[Listed entries — start]

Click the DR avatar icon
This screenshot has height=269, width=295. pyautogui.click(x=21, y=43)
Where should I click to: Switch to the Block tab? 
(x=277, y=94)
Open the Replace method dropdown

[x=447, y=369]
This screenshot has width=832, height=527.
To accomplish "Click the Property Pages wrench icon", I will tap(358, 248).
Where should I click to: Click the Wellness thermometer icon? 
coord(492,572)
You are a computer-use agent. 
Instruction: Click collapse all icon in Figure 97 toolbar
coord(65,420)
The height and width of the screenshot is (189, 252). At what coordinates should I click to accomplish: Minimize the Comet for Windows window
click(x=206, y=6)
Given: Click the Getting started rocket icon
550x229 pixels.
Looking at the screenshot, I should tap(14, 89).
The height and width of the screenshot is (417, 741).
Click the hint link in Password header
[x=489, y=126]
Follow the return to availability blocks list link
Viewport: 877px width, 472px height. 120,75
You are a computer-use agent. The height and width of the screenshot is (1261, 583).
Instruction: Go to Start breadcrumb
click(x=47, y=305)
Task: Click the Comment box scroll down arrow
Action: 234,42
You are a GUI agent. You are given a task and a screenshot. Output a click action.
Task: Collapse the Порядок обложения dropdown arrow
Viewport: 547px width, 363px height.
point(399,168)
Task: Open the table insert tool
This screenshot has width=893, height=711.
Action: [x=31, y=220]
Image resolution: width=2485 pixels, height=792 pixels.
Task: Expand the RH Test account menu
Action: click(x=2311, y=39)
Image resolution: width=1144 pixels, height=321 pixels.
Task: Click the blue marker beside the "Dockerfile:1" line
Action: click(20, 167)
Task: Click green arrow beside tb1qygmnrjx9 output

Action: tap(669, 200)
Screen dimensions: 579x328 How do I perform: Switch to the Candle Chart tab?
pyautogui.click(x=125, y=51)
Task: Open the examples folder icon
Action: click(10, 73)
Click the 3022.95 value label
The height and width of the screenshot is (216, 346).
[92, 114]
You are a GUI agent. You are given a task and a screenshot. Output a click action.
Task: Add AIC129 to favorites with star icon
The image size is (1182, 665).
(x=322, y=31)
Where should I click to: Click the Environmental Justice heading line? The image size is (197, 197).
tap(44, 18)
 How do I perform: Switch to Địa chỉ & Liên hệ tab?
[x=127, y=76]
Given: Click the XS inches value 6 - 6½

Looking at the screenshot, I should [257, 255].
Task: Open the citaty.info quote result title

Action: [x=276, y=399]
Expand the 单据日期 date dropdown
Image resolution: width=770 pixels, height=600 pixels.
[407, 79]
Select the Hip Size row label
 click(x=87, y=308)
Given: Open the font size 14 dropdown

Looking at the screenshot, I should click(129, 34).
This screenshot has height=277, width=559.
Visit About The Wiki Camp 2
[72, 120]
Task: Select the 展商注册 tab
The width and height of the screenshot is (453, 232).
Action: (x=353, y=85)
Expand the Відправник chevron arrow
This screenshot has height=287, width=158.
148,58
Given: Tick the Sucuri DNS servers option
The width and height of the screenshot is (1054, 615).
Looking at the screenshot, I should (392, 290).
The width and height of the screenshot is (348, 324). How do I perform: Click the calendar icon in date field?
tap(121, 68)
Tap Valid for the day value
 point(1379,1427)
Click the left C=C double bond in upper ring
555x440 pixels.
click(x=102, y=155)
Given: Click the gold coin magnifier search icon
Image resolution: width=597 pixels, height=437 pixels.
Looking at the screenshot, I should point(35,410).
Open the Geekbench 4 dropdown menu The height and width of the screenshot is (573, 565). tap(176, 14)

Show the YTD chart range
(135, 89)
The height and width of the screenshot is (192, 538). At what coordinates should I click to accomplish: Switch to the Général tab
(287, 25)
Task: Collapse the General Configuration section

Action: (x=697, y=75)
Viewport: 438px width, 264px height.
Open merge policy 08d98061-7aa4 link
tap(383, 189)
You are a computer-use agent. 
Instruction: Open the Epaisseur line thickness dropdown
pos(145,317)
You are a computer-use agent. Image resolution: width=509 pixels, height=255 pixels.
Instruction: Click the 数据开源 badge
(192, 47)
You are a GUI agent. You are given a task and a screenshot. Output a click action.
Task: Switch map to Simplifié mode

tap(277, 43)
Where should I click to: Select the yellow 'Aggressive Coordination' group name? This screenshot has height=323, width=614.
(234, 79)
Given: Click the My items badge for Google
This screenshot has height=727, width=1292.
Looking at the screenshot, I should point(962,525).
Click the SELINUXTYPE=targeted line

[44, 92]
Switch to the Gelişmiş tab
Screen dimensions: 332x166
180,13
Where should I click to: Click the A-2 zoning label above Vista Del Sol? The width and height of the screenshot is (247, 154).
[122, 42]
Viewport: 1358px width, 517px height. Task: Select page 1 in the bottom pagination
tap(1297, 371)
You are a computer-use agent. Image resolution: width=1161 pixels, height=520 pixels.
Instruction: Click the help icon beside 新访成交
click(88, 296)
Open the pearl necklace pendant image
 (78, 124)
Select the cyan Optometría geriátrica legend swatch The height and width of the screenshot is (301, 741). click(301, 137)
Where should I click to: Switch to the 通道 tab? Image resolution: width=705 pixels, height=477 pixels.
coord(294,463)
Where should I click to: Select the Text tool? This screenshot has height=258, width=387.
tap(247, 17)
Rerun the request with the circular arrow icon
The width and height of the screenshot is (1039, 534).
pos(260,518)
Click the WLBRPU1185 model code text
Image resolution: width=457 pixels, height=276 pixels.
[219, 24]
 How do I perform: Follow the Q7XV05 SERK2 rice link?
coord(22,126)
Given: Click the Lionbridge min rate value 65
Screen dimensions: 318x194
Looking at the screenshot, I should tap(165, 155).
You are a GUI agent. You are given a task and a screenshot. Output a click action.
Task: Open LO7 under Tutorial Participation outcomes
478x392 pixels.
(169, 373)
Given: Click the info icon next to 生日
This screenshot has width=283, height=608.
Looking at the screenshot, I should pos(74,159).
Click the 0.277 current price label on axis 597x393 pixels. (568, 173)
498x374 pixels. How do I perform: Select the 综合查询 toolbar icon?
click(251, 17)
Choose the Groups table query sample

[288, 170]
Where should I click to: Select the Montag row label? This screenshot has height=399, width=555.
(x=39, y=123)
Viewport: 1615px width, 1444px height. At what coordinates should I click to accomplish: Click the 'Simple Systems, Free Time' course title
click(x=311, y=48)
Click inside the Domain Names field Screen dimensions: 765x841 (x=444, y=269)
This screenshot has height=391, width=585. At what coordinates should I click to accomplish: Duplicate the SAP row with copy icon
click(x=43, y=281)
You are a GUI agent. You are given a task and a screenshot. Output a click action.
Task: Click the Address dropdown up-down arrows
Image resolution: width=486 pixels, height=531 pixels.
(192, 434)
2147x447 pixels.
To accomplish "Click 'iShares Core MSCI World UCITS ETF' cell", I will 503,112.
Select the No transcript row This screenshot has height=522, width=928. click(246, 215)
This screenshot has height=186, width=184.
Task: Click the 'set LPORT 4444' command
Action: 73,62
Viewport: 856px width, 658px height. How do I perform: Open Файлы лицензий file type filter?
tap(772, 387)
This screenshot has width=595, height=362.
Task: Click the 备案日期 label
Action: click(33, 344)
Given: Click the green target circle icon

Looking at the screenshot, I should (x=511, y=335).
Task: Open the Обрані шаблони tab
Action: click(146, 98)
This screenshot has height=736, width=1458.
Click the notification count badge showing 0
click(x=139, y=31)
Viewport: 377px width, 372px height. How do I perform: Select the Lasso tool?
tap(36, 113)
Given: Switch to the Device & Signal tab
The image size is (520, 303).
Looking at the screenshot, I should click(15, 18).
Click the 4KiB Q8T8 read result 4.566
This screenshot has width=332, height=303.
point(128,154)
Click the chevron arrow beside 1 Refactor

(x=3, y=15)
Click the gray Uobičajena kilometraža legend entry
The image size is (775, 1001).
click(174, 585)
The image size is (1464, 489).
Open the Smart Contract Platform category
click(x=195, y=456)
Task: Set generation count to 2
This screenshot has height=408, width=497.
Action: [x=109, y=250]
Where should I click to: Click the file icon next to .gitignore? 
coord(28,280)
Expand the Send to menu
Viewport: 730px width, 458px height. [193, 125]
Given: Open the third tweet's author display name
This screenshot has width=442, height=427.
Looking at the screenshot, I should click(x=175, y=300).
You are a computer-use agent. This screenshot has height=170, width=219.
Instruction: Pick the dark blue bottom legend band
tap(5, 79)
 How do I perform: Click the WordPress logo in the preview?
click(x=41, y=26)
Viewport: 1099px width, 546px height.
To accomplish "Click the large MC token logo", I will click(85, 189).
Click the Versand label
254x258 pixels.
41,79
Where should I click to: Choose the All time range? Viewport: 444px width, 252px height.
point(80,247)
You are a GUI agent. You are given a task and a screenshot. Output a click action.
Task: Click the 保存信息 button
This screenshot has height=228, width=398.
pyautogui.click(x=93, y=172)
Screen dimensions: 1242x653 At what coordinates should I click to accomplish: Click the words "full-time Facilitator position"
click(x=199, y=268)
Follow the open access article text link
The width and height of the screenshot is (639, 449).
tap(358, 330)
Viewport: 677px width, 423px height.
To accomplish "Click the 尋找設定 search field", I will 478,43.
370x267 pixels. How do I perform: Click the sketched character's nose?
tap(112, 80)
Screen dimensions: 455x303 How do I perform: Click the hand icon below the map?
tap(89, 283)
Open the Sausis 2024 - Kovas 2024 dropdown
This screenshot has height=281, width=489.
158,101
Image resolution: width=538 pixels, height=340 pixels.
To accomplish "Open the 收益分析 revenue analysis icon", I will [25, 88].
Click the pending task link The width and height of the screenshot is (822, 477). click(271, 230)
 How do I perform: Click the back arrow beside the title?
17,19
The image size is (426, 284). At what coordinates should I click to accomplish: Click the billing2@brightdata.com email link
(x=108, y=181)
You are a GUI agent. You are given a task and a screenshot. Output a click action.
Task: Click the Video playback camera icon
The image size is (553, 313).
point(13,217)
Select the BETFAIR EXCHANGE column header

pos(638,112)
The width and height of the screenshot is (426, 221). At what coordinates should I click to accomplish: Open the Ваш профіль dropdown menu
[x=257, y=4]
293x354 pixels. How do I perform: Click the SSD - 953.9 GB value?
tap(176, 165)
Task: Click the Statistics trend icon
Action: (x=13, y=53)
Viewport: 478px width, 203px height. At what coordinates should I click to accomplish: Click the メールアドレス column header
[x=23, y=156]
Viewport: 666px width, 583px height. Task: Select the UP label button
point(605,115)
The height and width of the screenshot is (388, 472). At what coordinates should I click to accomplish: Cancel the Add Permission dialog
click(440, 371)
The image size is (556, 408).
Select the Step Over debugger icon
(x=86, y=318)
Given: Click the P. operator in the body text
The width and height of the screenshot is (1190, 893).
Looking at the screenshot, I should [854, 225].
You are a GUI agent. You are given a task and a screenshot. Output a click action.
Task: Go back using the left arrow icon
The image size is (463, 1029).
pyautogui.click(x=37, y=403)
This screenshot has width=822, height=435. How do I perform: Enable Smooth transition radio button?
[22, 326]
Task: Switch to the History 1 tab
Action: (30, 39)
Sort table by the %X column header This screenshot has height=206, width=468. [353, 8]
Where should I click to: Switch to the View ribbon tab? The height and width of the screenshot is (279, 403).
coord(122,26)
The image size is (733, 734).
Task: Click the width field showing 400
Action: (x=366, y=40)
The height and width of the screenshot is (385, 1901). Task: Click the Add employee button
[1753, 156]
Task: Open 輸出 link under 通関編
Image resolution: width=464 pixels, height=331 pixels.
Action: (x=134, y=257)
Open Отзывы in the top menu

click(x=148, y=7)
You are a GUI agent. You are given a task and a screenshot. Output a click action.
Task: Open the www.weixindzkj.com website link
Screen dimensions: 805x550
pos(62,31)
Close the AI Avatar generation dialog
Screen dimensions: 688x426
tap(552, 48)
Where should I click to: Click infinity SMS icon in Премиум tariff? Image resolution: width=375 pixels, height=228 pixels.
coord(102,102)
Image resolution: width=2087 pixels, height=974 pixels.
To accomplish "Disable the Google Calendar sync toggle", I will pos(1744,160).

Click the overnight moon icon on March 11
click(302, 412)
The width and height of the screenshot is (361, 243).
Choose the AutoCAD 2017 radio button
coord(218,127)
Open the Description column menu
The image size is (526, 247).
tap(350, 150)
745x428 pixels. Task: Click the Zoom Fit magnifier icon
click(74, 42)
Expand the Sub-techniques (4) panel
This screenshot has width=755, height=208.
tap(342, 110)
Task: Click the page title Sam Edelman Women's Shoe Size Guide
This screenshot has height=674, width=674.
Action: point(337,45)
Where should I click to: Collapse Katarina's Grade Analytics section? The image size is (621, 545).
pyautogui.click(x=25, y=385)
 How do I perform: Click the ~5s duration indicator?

[Listed entries — finish]

**Work to be completed:**
Each line of the data that has the string "computer" should be returned.

**Exercise output:**
You are a computer-use agent. 
You are a computer-use agent. The height and width of the screenshot is (1261, 583).
You are a computer-use agent. 
You are a computer-use agent. Image resolution: width=509 pixels, height=255 pixels.
You are a computer-use agent. Image resolution: width=1161 pixels, height=520 pixels.
You are a computer-use agent. This screenshot has height=170, width=219.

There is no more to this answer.